■ **PROMPT**:
Transcribe the listing in full, excluding any pictures.

#####

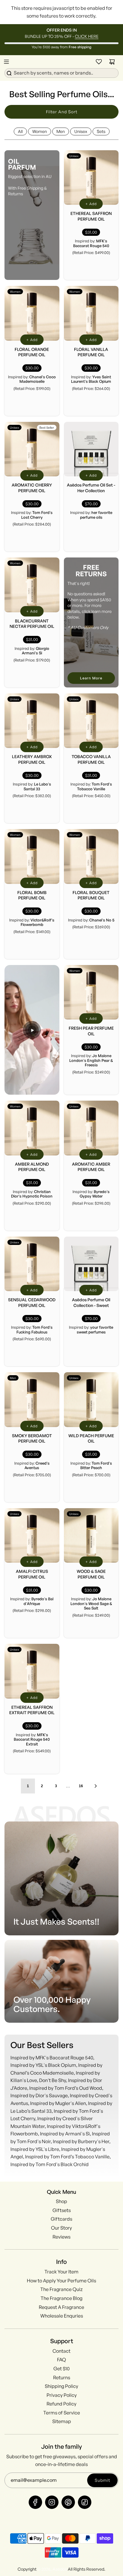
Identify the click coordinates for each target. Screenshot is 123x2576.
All (20, 131)
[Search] (61, 72)
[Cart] (112, 61)
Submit (102, 2480)
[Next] (95, 1786)
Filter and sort (61, 111)
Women (39, 131)
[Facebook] (35, 2502)
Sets (101, 131)
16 (81, 1786)
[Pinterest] (68, 2502)
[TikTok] (84, 2502)
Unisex (80, 131)
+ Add (91, 204)
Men (60, 131)
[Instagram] (52, 2502)
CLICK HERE (87, 36)
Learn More (91, 678)
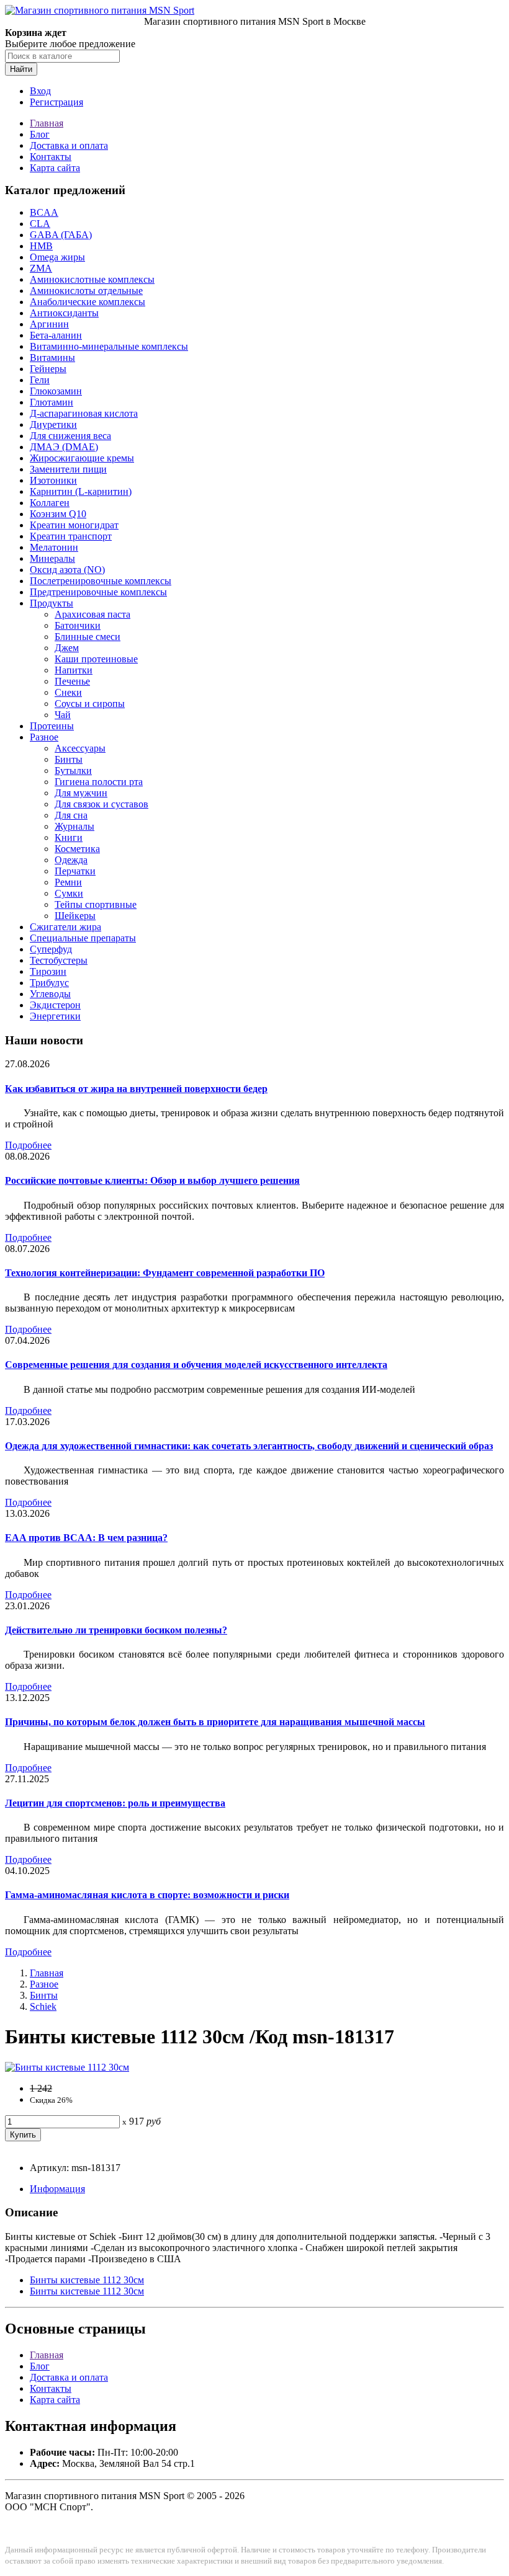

#####

■ **RESPONSE AREA**:
Identify the click coordinates for each target. Screenshot is 123x2576.
All (20, 131)
[Search] (61, 72)
[Cart] (112, 61)
Submit (102, 2480)
[Next] (95, 1786)
Filter and sort (61, 111)
Women (39, 131)
[Facebook] (35, 2502)
Sets (101, 131)
16 (81, 1786)
[Pinterest] (68, 2502)
[TikTok] (84, 2502)
Unisex (80, 131)
+ Add (91, 204)
Men (60, 131)
[Instagram] (52, 2502)
CLICK HERE (87, 36)
Learn More (91, 678)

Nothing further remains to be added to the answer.